The company also exports heat shields to North America, where a number of NASCAR teams use Diver shields.

“This does put us in a position to offer aluminium cross-car beam to other companies, but will they go that way? I’d suggest not,” Mr Griffin said.

“But are we making other things now out of aluminium already with what we’ve learnt? Yes.

“We are making hook steps for trucks. As a result of that we have already started to move into new areas. Yes, it was a big investment, but strategic as well.”

Mr Tyus said the VF IP beam was based on the IP beam from the Cadillac ATS, which was the only aluminium IP beam in the GM world until now. But he said Diver did more than just productionise a Holden-designed IP beam.

“There’s a lot of innovation. For instance, they did these mounting brackets,” he said, referring to two of the mounting points on the IP beam.

One of the key features of the new beam is that is built almost wholly from aluminium extrusions, rather than the more expensive pressings or castings.

DCI designed the extrusions for the mounting brackets so that the sidewalls would collapse neatly when pressed, forming a finished mounting point and eliminating the need for an extra bracket on the end.

A key part of the innovation was that everything that goes onto the beam was designed with symmetry in mind. Almost all the parts used are reversible, so DCI does not need two sets of tools, one for right-hand drive and one for LHD.

“The savings lie in the fact that you don’t have a bunch of separate parts because it’s right-hand or left-hand specific,” Mr Tyus said.

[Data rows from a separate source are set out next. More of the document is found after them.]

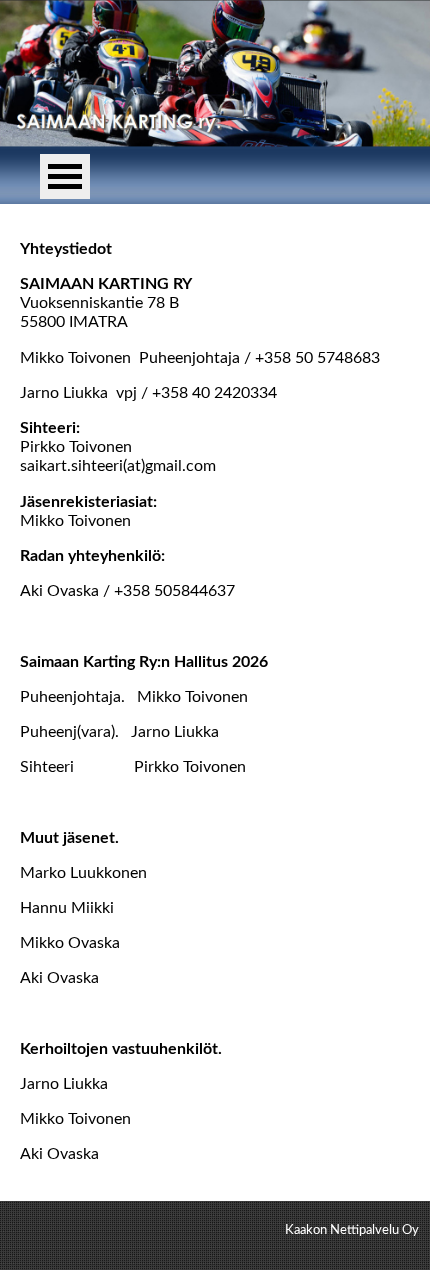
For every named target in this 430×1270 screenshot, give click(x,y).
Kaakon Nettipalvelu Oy (352, 1230)
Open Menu (65, 176)
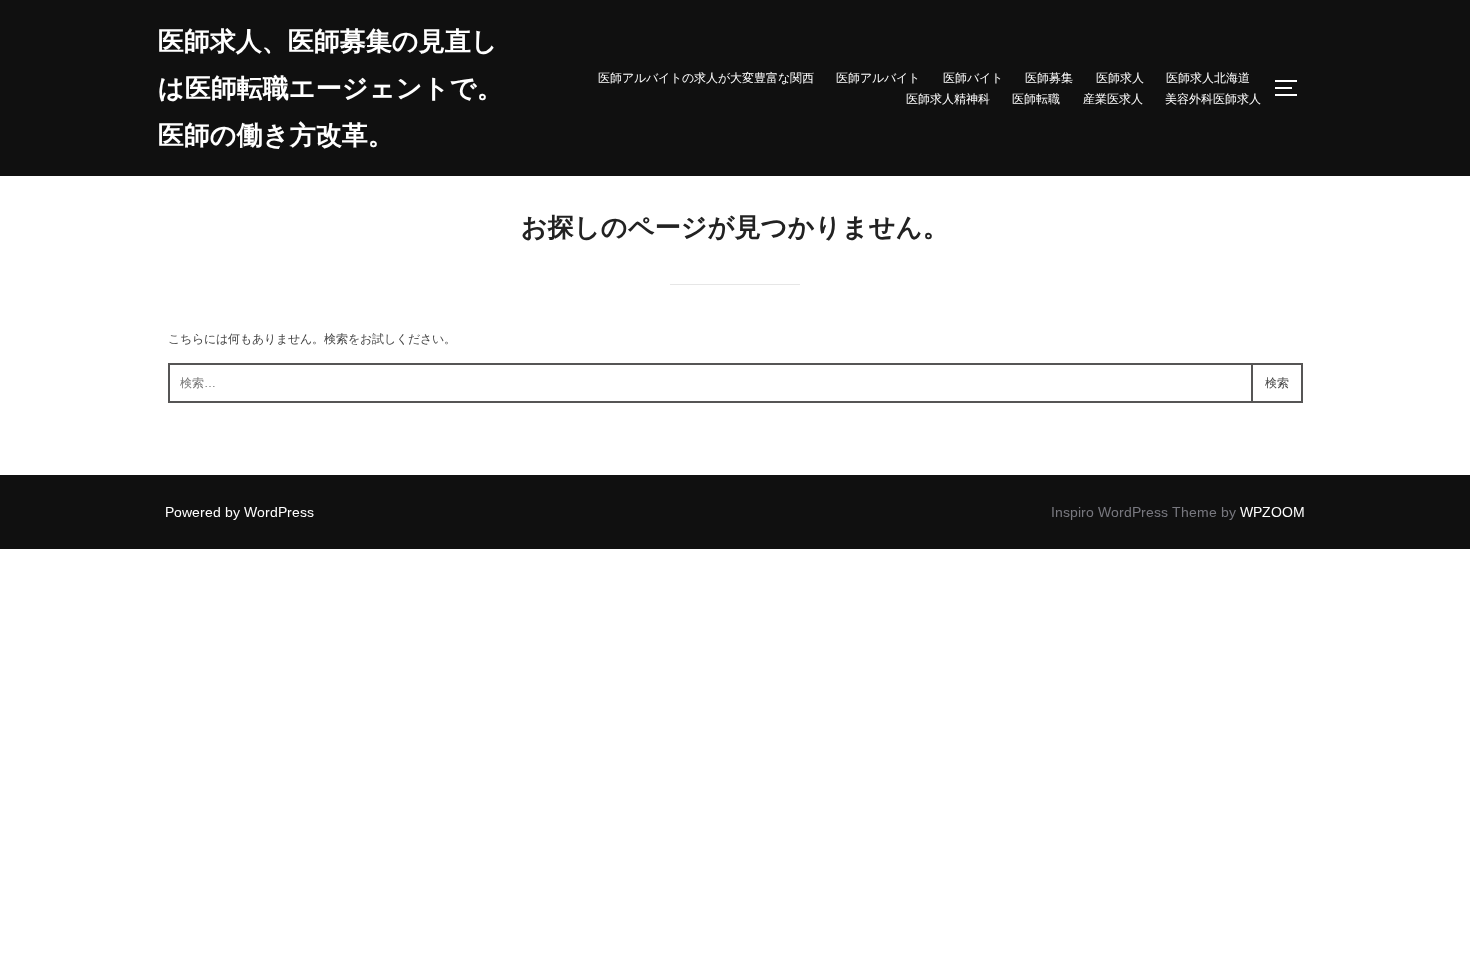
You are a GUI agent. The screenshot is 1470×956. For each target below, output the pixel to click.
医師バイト (973, 77)
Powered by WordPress (239, 512)
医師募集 (1049, 77)
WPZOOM (1272, 512)
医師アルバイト (878, 77)
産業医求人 (1113, 98)
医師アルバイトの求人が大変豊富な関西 (706, 77)
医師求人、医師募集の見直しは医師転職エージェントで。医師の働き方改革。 (330, 88)
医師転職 (1036, 98)
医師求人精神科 (948, 98)
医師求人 (1120, 77)
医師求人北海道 (1208, 77)
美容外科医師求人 (1213, 98)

“To me, that’s really something. I’m an old sheetmetal guy so I get excited about this stuff.”

Mr Tyus, who has been in Australia since 2007, said he was impressed with the results Australian engineers can produce.

“We had to take costs and weight out and we had to do it without using premium materials and fancy widgets all over the car. It was good day-to-day Aussie ingenuity and engineering that delivered that.

“I’m not saying that just because I am in Australia. I have worked in three different engineering organisations around the world and this group of engineers I am currently working with, I’m very proud of them.

“On a per capita basis, they are some of the best engineers you can find. They’re damned good at it.”

Mr Tyus said the Cadillac ATS aluminium beam had been the GM benchmark when the VF Commodore project was started, but that was no longer the case.

The reversibility of the bracketry and the collapsible-wall technology on the extrusions had moved the game on.

“The way we work in GM is we have what are known as best practices,” he said.

“Someone will execute something and our experts will look at it and say that’s now the standard. ‘Anyone who is going to do something similar, please follow this example.’“Now that we have done ours, we are now the new baseline, because the experts say, ‘Damn, you guys did a pretty good job and now we are going to use that as a basis for moving forward.’“Hence the comment I made earlier about ingenuity.”